━━━━━ DATA LINES

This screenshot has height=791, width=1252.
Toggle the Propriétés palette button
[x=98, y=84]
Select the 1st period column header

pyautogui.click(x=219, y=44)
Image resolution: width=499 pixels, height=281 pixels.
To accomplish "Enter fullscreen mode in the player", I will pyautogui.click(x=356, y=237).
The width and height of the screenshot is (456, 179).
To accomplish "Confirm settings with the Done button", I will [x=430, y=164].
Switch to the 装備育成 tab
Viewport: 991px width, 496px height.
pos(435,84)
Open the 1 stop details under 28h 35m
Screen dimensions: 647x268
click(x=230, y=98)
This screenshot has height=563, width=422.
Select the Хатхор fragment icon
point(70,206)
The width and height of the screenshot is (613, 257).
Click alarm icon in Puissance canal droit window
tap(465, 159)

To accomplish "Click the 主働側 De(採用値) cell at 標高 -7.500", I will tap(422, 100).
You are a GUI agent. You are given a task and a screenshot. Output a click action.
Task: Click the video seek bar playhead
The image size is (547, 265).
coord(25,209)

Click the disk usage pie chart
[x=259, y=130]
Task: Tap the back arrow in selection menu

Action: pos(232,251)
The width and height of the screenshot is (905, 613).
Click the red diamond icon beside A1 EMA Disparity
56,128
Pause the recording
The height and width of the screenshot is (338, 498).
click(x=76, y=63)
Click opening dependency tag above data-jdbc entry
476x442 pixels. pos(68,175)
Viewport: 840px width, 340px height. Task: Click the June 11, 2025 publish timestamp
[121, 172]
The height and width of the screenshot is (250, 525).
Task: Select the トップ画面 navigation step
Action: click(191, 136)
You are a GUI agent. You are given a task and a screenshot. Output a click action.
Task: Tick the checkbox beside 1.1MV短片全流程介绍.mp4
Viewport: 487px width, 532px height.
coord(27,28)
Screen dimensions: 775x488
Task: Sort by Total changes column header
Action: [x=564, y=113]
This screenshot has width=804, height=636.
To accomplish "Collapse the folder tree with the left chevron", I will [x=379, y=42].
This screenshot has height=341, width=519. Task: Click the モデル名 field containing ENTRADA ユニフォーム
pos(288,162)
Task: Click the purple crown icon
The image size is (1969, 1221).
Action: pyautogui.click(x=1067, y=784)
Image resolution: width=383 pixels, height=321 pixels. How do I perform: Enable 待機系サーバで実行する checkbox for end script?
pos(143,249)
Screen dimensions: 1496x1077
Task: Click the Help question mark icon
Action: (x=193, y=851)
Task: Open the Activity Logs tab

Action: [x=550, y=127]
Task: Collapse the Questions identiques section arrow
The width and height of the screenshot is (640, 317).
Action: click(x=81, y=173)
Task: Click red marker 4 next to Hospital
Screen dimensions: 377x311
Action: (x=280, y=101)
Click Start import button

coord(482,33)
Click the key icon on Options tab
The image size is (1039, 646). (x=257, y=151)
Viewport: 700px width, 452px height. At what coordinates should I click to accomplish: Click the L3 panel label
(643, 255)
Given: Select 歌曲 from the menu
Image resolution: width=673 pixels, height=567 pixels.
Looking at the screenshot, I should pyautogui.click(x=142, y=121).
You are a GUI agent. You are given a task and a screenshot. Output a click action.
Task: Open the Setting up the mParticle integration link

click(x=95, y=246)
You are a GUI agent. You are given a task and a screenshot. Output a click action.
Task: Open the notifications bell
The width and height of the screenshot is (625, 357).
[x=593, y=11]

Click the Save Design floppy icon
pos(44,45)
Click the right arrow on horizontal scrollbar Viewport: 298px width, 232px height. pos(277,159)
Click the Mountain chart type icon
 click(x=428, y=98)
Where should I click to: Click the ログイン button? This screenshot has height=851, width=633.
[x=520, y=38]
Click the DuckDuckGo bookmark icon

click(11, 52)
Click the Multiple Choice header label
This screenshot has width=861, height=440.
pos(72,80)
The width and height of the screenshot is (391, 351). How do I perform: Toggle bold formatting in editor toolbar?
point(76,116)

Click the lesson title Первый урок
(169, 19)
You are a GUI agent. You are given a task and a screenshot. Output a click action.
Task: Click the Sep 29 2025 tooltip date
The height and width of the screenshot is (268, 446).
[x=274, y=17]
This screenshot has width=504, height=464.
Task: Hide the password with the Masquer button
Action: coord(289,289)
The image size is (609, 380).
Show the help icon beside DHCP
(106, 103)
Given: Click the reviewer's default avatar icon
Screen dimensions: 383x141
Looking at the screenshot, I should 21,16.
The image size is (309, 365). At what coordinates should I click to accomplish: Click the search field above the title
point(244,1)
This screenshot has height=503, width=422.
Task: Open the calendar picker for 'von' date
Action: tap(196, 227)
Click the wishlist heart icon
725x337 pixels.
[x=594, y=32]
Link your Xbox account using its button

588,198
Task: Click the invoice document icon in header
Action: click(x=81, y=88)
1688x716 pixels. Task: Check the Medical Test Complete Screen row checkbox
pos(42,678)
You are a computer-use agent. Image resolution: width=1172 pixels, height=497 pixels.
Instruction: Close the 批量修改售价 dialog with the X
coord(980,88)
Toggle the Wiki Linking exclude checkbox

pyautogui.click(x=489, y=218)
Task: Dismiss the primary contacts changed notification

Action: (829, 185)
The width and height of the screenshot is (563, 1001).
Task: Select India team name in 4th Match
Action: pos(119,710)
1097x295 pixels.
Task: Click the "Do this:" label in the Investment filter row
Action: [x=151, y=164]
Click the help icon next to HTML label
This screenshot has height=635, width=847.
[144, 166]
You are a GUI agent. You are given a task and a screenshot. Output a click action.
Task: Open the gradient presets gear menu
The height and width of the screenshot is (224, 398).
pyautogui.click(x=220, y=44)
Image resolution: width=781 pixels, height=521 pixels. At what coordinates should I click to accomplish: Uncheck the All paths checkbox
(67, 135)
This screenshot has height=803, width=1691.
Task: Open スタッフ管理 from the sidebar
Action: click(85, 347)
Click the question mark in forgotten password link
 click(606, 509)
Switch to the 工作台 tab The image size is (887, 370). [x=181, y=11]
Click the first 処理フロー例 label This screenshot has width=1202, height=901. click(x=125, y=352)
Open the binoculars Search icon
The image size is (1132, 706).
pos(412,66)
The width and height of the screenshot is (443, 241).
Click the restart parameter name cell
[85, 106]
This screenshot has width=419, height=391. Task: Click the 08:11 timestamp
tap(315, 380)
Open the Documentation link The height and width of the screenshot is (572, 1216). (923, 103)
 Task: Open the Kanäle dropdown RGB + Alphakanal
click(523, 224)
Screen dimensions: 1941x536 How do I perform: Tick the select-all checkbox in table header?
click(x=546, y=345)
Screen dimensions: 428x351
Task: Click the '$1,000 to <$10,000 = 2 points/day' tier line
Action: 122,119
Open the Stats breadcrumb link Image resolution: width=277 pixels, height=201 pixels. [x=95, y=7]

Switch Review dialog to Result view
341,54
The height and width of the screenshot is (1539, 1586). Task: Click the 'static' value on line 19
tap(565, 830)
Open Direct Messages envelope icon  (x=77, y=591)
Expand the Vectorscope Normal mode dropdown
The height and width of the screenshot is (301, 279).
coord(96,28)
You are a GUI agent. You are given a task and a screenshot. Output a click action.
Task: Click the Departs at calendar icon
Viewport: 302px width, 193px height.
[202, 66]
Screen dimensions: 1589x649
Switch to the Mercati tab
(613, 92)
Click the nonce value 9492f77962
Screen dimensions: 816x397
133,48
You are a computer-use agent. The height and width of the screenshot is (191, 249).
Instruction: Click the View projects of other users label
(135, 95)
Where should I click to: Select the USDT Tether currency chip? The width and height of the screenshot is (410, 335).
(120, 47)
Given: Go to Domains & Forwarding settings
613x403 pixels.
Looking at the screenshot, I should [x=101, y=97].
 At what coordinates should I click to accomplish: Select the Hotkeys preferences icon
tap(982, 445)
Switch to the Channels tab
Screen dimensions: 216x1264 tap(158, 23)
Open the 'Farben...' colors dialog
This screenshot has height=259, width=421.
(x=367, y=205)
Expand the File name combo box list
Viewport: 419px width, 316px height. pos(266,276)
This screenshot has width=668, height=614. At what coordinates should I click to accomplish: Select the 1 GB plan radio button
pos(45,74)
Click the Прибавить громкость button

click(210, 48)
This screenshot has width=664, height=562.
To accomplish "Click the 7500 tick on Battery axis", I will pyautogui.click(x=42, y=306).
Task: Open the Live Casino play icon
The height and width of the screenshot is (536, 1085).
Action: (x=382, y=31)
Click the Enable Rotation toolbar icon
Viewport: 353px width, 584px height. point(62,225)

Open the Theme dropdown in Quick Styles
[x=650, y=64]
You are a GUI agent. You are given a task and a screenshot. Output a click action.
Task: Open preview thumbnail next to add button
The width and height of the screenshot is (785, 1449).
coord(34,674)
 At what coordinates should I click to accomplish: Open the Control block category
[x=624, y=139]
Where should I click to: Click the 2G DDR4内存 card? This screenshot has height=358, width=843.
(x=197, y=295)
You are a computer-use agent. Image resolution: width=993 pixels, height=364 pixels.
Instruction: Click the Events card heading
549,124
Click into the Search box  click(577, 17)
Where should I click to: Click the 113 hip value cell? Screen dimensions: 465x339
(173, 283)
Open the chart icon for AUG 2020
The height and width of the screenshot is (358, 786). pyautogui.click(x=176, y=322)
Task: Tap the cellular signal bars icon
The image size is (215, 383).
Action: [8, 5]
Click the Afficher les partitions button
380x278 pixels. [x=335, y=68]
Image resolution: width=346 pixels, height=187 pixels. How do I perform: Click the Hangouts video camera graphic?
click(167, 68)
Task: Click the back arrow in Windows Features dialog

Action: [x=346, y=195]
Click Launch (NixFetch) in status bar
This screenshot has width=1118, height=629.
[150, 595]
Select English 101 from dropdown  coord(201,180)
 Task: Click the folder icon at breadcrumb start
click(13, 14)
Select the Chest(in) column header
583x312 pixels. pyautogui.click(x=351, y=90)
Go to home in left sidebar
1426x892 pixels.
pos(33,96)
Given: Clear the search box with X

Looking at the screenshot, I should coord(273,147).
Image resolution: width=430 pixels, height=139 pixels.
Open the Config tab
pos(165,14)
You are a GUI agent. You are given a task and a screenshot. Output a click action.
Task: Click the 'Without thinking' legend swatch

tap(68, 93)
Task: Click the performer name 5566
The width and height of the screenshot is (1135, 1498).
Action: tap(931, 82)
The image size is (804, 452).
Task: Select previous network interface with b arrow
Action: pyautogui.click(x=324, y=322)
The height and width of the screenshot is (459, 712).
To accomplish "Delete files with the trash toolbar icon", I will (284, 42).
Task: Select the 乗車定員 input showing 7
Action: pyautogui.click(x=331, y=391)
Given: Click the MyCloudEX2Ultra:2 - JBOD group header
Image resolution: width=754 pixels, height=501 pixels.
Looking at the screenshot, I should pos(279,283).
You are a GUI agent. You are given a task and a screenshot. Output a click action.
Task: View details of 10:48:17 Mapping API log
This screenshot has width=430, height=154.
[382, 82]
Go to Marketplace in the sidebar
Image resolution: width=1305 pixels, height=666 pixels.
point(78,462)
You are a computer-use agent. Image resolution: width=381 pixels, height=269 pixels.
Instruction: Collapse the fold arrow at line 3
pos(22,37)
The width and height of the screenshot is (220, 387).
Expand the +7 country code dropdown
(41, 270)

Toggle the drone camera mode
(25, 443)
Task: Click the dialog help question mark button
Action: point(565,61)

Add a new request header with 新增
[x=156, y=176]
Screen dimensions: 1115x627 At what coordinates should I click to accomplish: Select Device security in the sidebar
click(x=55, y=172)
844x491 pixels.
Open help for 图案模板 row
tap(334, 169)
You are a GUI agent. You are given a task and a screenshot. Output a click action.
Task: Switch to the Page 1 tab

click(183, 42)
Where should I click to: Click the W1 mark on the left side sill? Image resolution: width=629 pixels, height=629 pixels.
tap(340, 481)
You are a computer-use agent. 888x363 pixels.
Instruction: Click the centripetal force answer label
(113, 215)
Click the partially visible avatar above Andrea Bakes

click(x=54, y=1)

━━━━━━━━━━

GOAL OF THE EXERCISE:
Rewrite the records starting with the line containing "At what coordinates should I click to accomplish: Open" and going on through the line containing "click(167, 68)", replacing "Events" with "Updates" and keeping everything else unchanged.

RESULT FOR THIS TASK:
 At what coordinates should I click to accomplish: Open the Control block category
[x=624, y=139]
Where should I click to: Click the 2G DDR4内存 card? This screenshot has height=358, width=843.
(x=197, y=295)
You are a computer-use agent. Image resolution: width=993 pixels, height=364 pixels.
Instruction: Click the Updates card heading
549,124
Click into the Search box  click(577, 17)
Where should I click to: Click the 113 hip value cell? Screen dimensions: 465x339
(173, 283)
Open the chart icon for AUG 2020
The height and width of the screenshot is (358, 786). pyautogui.click(x=176, y=322)
Task: Tap the cellular signal bars icon
The image size is (215, 383).
Action: [8, 5]
Click the Afficher les partitions button
380x278 pixels. [x=335, y=68]
Image resolution: width=346 pixels, height=187 pixels. How do I perform: Click the Hangouts video camera graphic?
click(167, 68)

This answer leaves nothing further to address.